In some networks, a few "hubs" have lots of connections, while everybody else only has a few. This model shows one way such networks can arise.
Such networks are ubiquitous of real world situations, ranging from the connections between websites to the collaborations between actors.
The model generates these networks by a process of "Highly/Heuristically Optimized/Organized Tolerance/Tradeoffs", in which new network members make a connection to the members which optimize multiple functional objectives.
HOW IT WORKS
The model starts with two nodes connected by an edge: the root node, in the center, and a node situated randomly in the space.
At each step, a new node is added. A new node is created in a random place in the space and then it chooses to attach himself to the node which minimizes the sum of two objectives: Euclidean distance from the node to attach to and number of hops from the root node.
HOW TO USE IT
First you have to hit SETUP button which creates two connected nodes. Pressing the GO-ONCE button adds one new node. To continuously add nodes, press GO.
The PLOT? switch turns off the plots.
The RESIZE-NODES button will make all of the nodes take on a size representative of their degree magnitude. If you press it again the nodes will return to equal size.
If you want the network to have a more appealing layout, press the REDO-LAYOUT button which will run the layout-step procedure until you press the button again. You can press REDO-LAYOUT at any time but should be used only after simulation run, to avoid interfering with base logic.

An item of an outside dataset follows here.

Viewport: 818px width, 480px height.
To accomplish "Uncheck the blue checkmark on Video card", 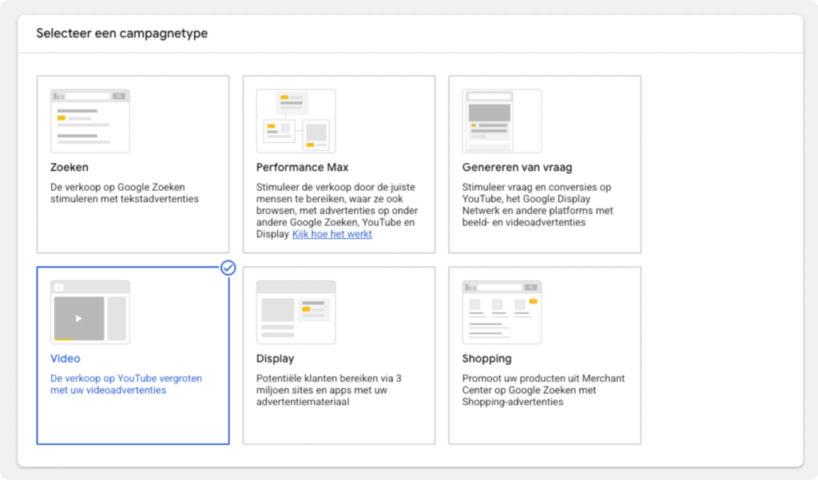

If you want save nodes degree on a file for later use, push SAVE-NODES-DEGREE. It will save a file called "NodesDegree.txt".
If you want the model to run faster, you can turn off the PLOT? switch, slide to the right the speed and/or uncheck "view updates".
THINGS TO NOTICE
The networks that result from running this model are often called "power law" networks. These are networks in which the distribution of the number of connections of each node is not a normal distribution --- instead it follows what is a called a power law distribution. Power law distributions are different from normal distributions in that they do not have a peak at the average, and they are more likely to contain extreme values. Alex Fabrikant, Elias Koutsoupias, and Christos H. Papadimitriou propose a plausible explanation of the power law distributions of degrees observed in the graphs arising in the Internet topology based on a toy model of Internet growth in which two objectives are optimized simultaneously: “last mile” connection costs, and transmission delays measured in hops. Results seem to suggest that power laws tend to arise as a result of complex, multi-objective optimization. John C. Doyle et al. goes even further showing the power of S-metric and how this kind of networks can have greater performance and resilience than "scale-free" networks like "preferential attachment" of Barabasi & Albert.
You can see the degree distribution of the network in this model by looking at the plots. The top plot is a histogram of the degree of each node. The bottom plot shows the same data, but both axes are on a logarithmic scale. When degree distribution follows a power law, it appears as a straight line on the log-log plot. One simple way to think about power laws is that if there is one node with a degree distribution of 1000, then there will be ten nodes with a degree distribution of 100, and 100 nodes with a degree distribution of 10.
THINGS TO TRY
Let the model run a little while. How many nodes are "hubs", that is, have many connections? How many have only a few? Does some low degree node ever become a hub? How often?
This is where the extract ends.